1Gurkirat Singh, 1Arvind Lee,

1Vascular Unit Nepean Hospital


The Reverse Slider Technique (RST) has been recently described as an option to successfully treat infrarenal aneurysms with hostile neck features. It utilises the unique advantages of the deployment mechanism of the Medtronic Endurant stent graft to minimise type1a leak. In this review we explore the technique and the short-term outcomes encountered in Nepean Hospital, Australia.

Material(s) and Method(s):

A review of the technique, explaining the deployment technique and a retrospective review of 9 patients that underwent the RST using the Endurant stent system in Nepean Hospital over a one-year period. All cases were identified at planning for the use of the technique with or without endoanchors. Neck characteristics for RST were identified as conical, short, ectatic and/or angulated necks. Primary outcomes were technical success, defined as the absence of a type 1a endoleak and the presence of an endoleak on follow up.


There were 6 Male and 3 Female patients. The average aneurysm size was 5.53cm. Neck length ranged from 11mm to 40mm. 4 patients (44%) had ectatic bulges in the neck, 2 (22%) had conical necks and 3 (33%) had angulated necks. 4 patients had Endosuture Aneurysm repair.

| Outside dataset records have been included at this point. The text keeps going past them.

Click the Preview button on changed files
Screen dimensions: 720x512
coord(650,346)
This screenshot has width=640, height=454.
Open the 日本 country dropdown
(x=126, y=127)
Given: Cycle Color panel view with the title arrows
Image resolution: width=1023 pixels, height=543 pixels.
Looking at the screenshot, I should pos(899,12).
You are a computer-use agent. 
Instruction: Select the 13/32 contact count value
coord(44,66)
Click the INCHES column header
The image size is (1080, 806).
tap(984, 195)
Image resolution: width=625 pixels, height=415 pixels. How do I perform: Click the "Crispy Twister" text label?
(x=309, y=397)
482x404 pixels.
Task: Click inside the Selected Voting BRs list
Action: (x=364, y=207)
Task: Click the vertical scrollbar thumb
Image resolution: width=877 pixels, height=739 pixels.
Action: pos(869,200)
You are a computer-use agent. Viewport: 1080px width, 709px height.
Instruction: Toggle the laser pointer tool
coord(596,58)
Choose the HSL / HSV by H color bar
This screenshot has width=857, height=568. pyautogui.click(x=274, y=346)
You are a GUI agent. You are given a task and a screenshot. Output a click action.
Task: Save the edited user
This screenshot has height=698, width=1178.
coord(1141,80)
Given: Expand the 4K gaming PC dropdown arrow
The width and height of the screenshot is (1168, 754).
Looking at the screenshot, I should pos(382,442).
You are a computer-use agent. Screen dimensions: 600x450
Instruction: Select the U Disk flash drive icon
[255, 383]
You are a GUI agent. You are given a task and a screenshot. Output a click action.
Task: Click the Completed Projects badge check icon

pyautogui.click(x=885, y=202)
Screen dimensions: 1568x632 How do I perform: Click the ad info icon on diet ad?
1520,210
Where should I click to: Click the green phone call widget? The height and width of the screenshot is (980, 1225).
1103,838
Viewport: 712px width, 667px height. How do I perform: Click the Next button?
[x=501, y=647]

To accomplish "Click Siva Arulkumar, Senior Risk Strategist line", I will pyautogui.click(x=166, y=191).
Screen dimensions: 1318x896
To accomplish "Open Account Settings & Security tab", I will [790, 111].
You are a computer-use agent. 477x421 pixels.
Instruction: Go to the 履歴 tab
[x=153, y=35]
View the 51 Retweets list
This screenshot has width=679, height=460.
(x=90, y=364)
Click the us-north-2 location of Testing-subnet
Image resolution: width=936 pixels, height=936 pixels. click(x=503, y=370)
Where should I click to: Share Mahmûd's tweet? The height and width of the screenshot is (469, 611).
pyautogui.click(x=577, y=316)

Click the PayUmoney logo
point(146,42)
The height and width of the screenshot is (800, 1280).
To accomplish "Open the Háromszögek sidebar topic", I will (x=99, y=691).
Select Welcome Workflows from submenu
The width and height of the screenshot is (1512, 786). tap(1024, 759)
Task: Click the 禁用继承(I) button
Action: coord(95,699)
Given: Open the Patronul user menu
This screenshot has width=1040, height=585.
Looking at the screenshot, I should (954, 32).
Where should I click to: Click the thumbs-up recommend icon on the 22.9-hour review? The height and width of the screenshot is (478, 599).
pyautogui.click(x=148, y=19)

Of the 9 patients 1 patient had a typeIa endoleak upon completion of the case that spontaneously resolved. Upon follow up, there were no type I endoleaks confirmed on either US or CT, reporting a success of 100%. There were no identified complications or reinterventions, in any of the cases.


This review highlights the value of the RST in patients with hostile neck anatomy. Long-term follow up will be required to ascertain the sustained benefit of the technique in reducing long term risk of reintervention.